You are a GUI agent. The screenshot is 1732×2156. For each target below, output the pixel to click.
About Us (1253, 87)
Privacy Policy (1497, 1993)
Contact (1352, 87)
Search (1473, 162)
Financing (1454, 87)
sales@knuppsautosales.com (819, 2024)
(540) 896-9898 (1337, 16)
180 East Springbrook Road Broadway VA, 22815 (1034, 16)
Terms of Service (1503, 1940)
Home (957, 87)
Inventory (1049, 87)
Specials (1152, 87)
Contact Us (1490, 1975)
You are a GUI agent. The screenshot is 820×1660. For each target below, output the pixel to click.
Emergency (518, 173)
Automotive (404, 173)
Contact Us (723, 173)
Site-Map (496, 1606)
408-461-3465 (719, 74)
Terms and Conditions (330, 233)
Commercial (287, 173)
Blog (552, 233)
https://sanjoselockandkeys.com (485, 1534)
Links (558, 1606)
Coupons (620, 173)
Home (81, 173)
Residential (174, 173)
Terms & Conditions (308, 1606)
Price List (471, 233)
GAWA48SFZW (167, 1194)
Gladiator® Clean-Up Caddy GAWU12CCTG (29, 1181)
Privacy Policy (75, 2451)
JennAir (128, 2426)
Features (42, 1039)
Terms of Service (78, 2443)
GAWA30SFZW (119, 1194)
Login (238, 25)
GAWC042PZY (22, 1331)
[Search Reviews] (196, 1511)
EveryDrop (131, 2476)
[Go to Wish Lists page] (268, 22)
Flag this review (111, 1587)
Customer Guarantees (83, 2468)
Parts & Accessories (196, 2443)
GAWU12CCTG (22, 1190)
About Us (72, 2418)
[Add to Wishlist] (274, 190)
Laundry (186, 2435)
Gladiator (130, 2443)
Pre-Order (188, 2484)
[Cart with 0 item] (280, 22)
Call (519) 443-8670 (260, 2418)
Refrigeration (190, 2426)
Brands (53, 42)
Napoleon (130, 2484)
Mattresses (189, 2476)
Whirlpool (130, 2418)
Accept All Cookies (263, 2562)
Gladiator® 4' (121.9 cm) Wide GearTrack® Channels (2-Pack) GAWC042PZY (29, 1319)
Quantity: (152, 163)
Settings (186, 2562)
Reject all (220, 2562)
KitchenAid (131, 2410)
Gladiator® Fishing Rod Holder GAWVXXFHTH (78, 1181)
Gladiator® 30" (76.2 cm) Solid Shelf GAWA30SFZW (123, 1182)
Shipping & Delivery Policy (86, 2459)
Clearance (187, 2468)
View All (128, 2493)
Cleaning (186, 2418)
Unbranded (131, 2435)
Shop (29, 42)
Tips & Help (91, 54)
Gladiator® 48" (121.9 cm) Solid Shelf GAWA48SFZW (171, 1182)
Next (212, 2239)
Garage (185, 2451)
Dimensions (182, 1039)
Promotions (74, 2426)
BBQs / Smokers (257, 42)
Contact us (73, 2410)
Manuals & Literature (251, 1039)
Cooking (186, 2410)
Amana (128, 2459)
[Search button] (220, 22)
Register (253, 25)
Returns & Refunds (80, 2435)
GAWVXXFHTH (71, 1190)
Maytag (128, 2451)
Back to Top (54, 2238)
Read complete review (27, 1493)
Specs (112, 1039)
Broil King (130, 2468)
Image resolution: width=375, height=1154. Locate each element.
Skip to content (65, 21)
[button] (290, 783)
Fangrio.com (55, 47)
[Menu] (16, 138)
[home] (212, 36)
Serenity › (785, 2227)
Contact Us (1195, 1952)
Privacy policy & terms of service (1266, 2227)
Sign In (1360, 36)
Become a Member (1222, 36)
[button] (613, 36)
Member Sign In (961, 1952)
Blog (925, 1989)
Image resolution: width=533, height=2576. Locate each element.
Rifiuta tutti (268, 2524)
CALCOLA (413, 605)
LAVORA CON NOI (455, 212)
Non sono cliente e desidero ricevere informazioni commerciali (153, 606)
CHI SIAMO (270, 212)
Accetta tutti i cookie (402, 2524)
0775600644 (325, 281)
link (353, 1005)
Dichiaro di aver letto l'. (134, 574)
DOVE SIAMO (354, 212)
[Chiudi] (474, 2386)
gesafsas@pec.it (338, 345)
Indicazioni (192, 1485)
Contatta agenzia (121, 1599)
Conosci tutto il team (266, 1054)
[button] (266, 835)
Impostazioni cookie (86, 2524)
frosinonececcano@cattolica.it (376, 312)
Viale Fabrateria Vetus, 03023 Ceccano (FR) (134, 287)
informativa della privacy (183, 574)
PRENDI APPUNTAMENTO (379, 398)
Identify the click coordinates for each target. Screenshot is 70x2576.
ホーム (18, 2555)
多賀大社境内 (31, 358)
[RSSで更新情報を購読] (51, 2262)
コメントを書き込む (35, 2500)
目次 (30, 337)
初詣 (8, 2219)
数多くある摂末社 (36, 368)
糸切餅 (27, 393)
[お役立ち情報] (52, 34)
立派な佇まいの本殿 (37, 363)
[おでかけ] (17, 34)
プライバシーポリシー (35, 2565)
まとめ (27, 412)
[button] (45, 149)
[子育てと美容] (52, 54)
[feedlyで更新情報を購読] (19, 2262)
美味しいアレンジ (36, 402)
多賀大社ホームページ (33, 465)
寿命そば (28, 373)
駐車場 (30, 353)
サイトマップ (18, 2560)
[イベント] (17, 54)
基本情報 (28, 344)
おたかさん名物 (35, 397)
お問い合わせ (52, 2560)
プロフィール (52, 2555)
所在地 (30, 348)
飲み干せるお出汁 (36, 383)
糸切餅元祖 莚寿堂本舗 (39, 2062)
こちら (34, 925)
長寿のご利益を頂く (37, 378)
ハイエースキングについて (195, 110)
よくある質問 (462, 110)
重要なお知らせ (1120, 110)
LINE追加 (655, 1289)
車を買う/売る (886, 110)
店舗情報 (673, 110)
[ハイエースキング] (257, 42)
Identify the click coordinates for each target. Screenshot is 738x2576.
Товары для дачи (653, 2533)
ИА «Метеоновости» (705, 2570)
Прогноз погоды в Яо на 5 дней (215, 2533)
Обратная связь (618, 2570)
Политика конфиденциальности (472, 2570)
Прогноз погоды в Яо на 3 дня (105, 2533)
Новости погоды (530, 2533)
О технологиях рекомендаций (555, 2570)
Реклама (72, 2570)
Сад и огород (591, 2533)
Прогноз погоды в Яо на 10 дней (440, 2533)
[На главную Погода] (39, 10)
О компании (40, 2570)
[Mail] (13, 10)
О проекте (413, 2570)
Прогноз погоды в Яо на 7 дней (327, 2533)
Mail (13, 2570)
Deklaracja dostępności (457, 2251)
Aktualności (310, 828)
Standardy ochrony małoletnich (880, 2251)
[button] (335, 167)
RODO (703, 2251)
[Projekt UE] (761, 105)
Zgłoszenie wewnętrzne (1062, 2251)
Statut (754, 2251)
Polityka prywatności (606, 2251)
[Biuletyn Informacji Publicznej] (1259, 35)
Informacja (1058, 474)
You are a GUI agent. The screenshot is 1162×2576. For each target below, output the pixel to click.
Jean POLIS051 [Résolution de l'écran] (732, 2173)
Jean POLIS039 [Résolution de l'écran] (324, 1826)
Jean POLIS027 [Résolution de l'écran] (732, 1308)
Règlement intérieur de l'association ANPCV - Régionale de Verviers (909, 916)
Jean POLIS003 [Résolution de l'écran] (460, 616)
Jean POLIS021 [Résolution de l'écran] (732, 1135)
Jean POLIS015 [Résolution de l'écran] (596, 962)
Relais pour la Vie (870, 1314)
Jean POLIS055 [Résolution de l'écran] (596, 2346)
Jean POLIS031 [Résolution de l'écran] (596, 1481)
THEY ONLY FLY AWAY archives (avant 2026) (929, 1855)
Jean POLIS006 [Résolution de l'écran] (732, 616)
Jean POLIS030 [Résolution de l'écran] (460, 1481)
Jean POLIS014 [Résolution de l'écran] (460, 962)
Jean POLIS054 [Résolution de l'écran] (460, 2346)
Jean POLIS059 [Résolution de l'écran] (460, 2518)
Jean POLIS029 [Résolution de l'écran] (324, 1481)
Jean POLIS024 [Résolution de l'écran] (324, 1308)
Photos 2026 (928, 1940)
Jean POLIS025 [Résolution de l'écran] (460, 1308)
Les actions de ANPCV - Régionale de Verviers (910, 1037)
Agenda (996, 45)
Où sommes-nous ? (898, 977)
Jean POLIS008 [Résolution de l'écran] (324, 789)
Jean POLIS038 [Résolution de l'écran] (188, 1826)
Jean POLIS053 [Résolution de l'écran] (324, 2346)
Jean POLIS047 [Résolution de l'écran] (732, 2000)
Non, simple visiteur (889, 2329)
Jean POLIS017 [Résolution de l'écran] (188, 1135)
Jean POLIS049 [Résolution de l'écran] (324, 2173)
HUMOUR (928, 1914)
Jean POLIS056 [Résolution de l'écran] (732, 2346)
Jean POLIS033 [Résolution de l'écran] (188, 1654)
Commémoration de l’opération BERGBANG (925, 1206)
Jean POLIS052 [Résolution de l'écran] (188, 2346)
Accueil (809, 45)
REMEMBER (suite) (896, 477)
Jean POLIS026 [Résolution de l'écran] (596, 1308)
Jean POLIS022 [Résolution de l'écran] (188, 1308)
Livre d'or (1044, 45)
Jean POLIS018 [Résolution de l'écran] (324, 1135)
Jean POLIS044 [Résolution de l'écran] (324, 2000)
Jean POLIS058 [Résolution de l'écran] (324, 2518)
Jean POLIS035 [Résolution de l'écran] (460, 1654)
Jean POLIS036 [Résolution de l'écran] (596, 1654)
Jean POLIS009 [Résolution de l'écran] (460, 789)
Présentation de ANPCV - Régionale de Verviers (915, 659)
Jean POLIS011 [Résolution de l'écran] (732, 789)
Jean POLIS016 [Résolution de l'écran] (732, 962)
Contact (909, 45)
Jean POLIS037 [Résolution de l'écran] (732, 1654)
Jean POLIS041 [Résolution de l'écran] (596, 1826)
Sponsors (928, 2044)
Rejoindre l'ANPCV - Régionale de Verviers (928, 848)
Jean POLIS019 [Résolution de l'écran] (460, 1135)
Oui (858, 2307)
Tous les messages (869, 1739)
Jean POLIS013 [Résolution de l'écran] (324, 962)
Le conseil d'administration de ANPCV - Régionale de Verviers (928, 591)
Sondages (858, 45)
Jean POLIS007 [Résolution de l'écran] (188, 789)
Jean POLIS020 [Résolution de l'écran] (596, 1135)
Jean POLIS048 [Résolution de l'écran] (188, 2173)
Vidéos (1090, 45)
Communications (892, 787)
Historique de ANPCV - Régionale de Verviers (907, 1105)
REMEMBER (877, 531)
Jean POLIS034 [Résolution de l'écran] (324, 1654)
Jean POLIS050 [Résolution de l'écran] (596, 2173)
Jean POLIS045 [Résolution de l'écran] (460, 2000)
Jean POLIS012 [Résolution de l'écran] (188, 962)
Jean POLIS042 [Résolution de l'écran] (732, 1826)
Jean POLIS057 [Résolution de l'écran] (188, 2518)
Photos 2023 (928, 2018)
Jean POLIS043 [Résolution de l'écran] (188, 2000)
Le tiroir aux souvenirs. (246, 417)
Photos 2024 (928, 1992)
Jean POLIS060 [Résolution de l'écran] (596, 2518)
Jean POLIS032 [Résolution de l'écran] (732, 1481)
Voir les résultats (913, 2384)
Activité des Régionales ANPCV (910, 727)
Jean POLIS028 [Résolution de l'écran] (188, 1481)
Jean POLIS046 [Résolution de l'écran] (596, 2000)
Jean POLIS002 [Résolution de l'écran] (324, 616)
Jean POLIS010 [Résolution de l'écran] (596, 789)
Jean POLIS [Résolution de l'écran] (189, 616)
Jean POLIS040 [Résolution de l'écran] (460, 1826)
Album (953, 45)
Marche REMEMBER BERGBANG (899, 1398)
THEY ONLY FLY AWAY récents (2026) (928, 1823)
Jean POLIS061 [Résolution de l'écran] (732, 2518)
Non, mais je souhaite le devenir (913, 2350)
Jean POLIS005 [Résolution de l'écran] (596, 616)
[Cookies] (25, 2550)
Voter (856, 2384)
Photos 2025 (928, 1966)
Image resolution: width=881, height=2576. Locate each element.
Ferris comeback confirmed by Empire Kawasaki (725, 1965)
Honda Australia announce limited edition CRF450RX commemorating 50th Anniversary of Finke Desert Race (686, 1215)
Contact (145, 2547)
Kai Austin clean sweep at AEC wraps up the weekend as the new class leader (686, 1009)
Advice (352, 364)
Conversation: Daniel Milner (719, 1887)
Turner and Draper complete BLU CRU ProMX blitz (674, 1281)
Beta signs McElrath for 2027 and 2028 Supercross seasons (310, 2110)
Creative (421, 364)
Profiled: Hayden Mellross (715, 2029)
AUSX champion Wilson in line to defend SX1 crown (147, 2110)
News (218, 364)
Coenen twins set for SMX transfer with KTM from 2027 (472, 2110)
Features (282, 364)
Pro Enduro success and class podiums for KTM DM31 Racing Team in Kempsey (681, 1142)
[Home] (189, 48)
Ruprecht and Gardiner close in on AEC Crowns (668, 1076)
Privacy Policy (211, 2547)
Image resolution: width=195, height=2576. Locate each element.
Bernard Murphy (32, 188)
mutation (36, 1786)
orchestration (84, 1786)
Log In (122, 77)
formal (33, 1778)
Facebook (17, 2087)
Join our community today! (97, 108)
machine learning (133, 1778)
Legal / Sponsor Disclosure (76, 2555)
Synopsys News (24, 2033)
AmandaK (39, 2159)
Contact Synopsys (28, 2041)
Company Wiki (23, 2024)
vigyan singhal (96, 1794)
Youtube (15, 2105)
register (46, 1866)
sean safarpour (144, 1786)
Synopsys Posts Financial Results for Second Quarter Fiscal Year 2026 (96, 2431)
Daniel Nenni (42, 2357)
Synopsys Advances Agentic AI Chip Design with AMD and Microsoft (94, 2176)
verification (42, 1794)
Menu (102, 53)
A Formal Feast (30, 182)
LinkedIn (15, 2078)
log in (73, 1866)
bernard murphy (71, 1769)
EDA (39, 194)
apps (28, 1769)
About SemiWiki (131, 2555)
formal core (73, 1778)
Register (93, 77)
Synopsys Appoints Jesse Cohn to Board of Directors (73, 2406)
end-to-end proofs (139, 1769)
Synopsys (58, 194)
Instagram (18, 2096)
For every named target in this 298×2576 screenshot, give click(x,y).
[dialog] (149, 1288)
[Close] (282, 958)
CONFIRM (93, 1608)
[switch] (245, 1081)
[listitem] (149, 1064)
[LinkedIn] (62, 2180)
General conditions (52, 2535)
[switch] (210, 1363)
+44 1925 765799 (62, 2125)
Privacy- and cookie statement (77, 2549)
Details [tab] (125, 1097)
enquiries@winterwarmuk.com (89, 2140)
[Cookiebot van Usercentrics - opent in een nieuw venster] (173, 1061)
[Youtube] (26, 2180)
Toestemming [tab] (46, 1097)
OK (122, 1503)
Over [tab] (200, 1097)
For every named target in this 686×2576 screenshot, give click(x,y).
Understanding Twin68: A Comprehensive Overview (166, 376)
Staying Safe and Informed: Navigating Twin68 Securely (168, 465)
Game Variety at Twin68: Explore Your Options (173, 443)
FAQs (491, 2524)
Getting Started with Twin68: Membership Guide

====================

What the exercise asks:
From the entries above, extract only the lines running from the one containing "Manuals & Literature (251, 1039)" through the one containing "Serenity › (785, 2227)", inclusive.

Answer space:
Manuals & Literature (251, 1039)
Cooking (186, 2410)
Amana (128, 2459)
[Search button] (220, 22)
Register (253, 25)
Returns & Refunds (80, 2435)
GAWVXXFHTH (71, 1190)
Maytag (128, 2451)
Back to Top (54, 2238)
Read complete review (27, 1493)
Specs (112, 1039)
Broil King (130, 2468)
Image resolution: width=375, height=1154. Locate each element.
Skip to content (65, 21)
[button] (290, 783)
Fangrio.com (55, 47)
[Menu] (16, 138)
[home] (212, 36)
Serenity › (785, 2227)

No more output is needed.